• Material to process:
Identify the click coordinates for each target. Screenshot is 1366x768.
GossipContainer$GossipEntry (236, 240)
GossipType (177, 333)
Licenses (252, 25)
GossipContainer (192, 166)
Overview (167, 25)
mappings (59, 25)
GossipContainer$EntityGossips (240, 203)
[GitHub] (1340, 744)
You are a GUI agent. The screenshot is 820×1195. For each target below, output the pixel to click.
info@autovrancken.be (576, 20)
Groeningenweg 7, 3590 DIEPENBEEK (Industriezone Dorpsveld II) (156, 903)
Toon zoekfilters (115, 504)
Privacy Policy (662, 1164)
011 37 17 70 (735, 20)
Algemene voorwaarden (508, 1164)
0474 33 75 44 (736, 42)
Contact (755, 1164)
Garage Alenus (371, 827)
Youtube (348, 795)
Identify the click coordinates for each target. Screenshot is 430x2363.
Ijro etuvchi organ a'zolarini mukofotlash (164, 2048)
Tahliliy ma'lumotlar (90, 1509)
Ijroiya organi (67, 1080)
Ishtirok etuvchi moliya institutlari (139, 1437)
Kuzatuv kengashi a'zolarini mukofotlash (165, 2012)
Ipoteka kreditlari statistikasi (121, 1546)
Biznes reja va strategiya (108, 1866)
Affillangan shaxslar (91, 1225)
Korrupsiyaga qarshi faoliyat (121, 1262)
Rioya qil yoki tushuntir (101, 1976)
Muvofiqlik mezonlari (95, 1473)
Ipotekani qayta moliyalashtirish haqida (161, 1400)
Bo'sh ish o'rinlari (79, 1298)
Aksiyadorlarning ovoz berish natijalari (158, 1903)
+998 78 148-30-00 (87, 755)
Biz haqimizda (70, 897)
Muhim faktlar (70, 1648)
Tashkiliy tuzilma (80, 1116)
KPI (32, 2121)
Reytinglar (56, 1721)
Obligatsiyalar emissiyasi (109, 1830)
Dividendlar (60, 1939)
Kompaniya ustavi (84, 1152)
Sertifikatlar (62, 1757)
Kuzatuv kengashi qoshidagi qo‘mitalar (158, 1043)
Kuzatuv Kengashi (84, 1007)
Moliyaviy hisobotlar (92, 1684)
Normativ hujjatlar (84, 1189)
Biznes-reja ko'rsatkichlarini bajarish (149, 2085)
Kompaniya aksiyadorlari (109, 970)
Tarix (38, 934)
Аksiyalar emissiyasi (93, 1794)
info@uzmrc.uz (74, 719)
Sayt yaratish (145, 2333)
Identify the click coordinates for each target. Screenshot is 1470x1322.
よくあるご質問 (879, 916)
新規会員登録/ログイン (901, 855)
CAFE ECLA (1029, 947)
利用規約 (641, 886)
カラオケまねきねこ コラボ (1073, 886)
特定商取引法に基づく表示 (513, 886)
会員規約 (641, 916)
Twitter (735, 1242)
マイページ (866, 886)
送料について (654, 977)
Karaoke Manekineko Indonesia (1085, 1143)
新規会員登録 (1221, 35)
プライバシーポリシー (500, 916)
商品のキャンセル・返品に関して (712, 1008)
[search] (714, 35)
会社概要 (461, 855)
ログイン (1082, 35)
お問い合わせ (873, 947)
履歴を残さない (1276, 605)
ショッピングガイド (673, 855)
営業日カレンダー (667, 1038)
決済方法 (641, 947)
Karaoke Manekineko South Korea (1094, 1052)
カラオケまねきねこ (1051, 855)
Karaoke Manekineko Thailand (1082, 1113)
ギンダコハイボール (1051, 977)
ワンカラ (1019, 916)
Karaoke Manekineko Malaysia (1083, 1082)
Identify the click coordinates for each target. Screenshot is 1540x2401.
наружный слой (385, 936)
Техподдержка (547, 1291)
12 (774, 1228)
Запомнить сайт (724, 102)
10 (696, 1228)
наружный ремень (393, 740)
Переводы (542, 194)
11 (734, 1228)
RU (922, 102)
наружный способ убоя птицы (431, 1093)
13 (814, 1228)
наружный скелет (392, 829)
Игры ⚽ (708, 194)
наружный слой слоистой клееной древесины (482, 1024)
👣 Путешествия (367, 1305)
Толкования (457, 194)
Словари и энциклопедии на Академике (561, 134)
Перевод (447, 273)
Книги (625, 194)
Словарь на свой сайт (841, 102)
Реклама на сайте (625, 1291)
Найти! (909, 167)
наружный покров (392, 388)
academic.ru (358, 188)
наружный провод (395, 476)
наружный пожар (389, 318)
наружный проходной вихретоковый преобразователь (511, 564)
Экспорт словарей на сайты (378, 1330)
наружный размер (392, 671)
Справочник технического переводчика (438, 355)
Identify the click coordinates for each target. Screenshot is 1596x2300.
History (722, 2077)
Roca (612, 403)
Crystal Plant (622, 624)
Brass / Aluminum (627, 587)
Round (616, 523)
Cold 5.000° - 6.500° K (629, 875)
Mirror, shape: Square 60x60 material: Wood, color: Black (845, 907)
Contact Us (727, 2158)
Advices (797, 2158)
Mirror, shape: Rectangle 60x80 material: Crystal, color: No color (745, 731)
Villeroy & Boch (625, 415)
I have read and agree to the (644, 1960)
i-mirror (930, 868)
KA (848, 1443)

• Work item:
Beginning with the line holding "Affillangan shaxslar (91, 1225)" and ending with the line holding "Moliyaviy hisobotlar (92, 1684)", write out the stretch of material above exactly; add no further lines.

• Answer for the task:
Affillangan shaxslar (91, 1225)
Korrupsiyaga qarshi faoliyat (121, 1262)
Rioya qil yoki tushuntir (101, 1976)
Muvofiqlik mezonlari (95, 1473)
Ipotekani qayta moliyalashtirish haqida (161, 1400)
Bo'sh ish o'rinlari (79, 1298)
Aksiyadorlarning ovoz berish natijalari (158, 1903)
+998 78 148-30-00 (87, 755)
Biz haqimizda (70, 897)
Muhim faktlar (70, 1648)
Tashkiliy tuzilma (80, 1116)
KPI (32, 2121)
Reytinglar (56, 1721)
Obligatsiyalar emissiyasi (109, 1830)
Dividendlar (60, 1939)
Kompaniya ustavi (84, 1152)
Sertifikatlar (62, 1757)
Kuzatuv kengashi qoshidagi qo‘mitalar (158, 1043)
Kuzatuv Kengashi (84, 1007)
Moliyaviy hisobotlar (92, 1684)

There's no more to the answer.